Type locality and use of name: The Manitoulin Dolomite Member of the Cataract Formation was named by Williams (1913) because of its importance on Manitoulin Island in the northern part of Lake Huron, Ontario. There it underlies the Cabot Head Shale, although in places the two are also in a facies relationship. Both of these units are considered as formations in that area (Liberty, 1968), but in Indiana both are thin and gradational and are given member rank in the Cataract Formation in the area in the northern part of the state where they can be separated (Rexroad, 1980).
Description: The dolomite of the Manitoulin is variable. It is rather pure and slightly vuggy to very argillaceous and contains many thin shale partings it is also fine grained to very coarse grained and fossiliferous and light tan to brown, gray brown, and gray. The Manitoulin is less than 20 feet (6 m) thick in Indiana except possibly in northern Steuben County, where it may be somewhat thicker (Rexroad, 1980).
The Manitoulin Dolomite Member and the Cabot Head Member are recognized only north of Allen County where they are marginal units in the Michigan Basin. In the more southern extent of the Cataract Formation in Indiana the two members are so thin and intergradational that they cannot be distinguished. The Manitoulin rests unconformably on rocks of the Maquoketa Group (Upper Ordovician) and is gradationally overlain by the Cabot Head.
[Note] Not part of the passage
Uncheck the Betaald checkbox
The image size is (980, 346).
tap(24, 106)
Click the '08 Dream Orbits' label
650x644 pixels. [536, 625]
Correlation: The Manitoulin of Indiana is continuous with the Manitoulin Dolomite (Cataract Group) of Michigan. To the south it is in a facies relationship with the Brassfield Limestone and to the west with the Sexton Creek Limestone. It contains conodonts of the Distomodus kentuckyensis Assemblage Zone and is approximately middle Llandoverian in age (Alexandrian in the North American standard) (Rexroad, 1980).